Il Real Madrid esce dalla Champions League dopo una partita combattuta contro il Bayern Monaco. Al termine della gara, il tecnico Alvaro Arbeloa ha espresso tutta la sua delusione e rabbia per l’esito dell’incontro, sottolineando come l’episodio dell’espulsione abbia cambiato il corso della sfida.
Espulsione di Camavinga, episodio chiave
Alvaro Arbeloa, ai microfoni di Sky Sport, ha dichiarato: “Siamo molto arrabbiati e molto delusi. Penso che sia stata una grande partita da parte di entrambe le squadre e penso che fosse equilibrata. Poi dopo il secondo giallo a Camavinga tutto è finito: è incredibile, nessuno può spiegare come si possa mandar fuori un giocatore per un episodio di quel tipo”. Secondo Arbeloa, il cartellino rosso ha rappresentato un momento decisivo che ha compromesso le possibilità della sua squadra.

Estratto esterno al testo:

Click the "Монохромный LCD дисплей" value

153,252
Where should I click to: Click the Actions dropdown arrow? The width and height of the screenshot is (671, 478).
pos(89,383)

Orgoglio per la prestazione della squadra
Nonostante l’eliminazione, Arbeloa ha voluto sottolineare l’impegno dei suoi giocatori: “Io sono fiero dei miei giocatori, hanno fatto il loro meglio, lottato per il club e per la maglia, si meritavano di più”. L’allenatore ha aggiunto: “Abbiamo fatto una grande partita contro una grande squadra, abbiamo avuto le nostre opportunità anche nel secondo tempo. Loro ci hanno pressato tanto, ma ovviamente eravamo lì, eravamo vicini”. Arbeloa ha ribadito la soddisfazione per l’atteggiamento della squadra durante tutta la partita.
Delusione per l’eliminazione
Il tecnico ha concluso sottolineando il sentimento di amarezza che accompagna l’uscita dalla competizione: “Quando perdi una partita in questo modo nessuno può essere contento, siamo molto arrabbiati e delusi”. Le sue parole riflettono lo stato d’animo dello spogliatoio dopo una gara intensa e decisa da un episodio discusso.